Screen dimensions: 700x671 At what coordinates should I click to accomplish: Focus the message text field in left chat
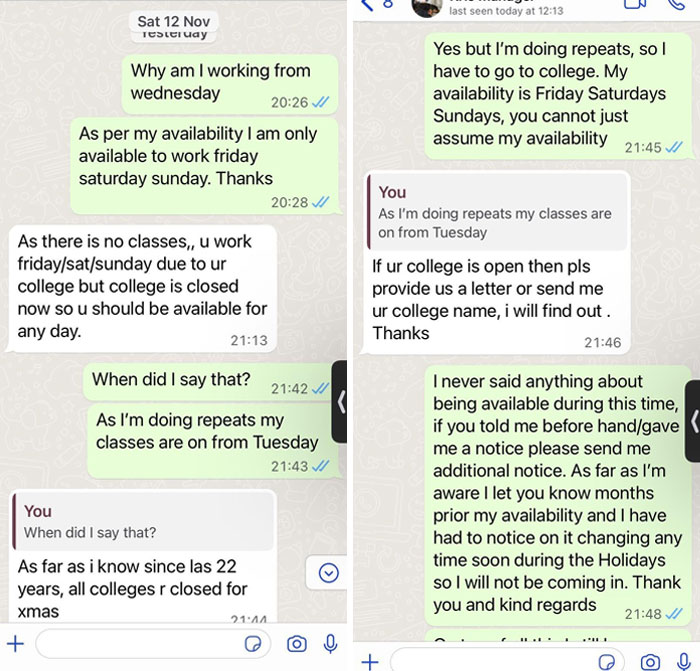tap(140, 644)
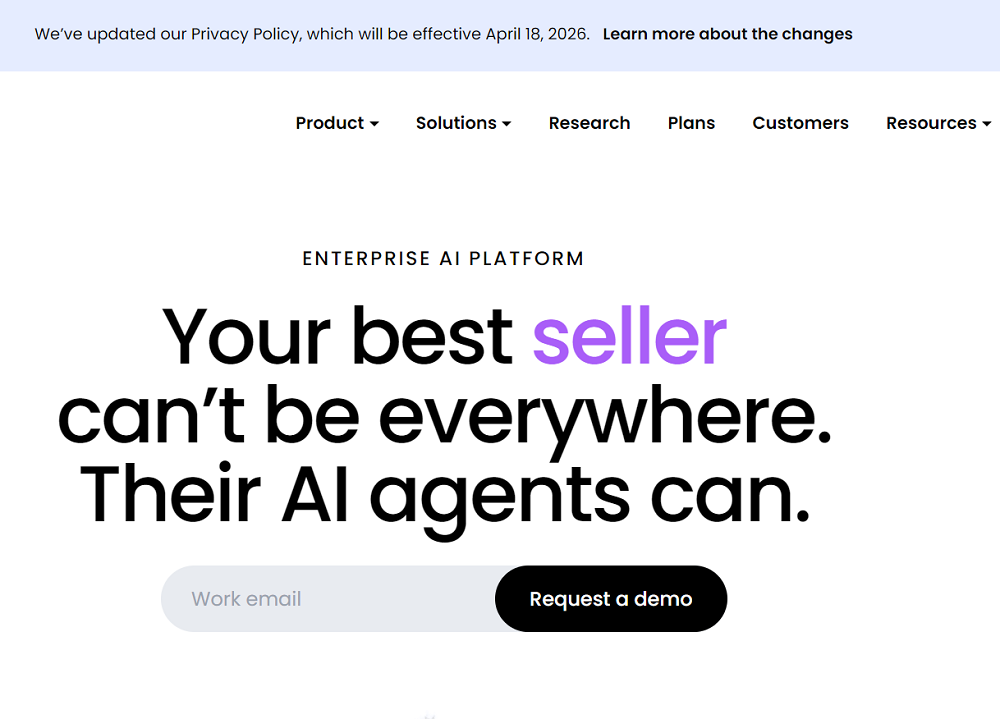Open the Learn more about the changes link
This screenshot has width=1000, height=719.
click(727, 34)
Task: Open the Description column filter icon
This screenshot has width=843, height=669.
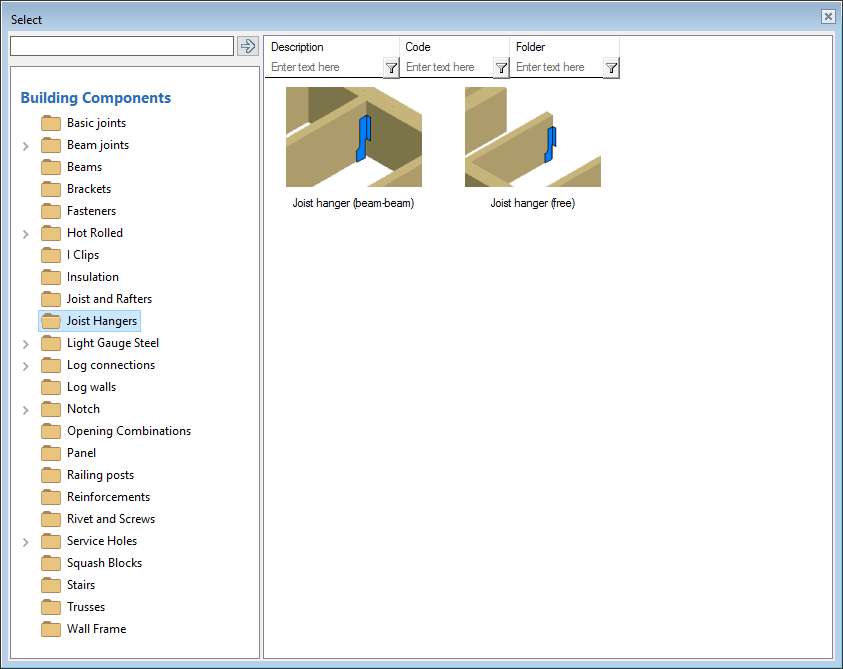Action: pos(391,68)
# # # # # # #
§ DIRECTIONS FOR THIS TASK:
Produce the data again character for character, with the images left out.

§ REPLY:
Screen dimensions: 700x671 At what coordinates should I click to accomplish: Focus the message text field in left chat
tap(140, 644)
Open the Learn more about the changes link
This screenshot has width=1000, height=719.
click(727, 34)
Task: Open the Description column filter icon
This screenshot has width=843, height=669.
Action: pos(391,68)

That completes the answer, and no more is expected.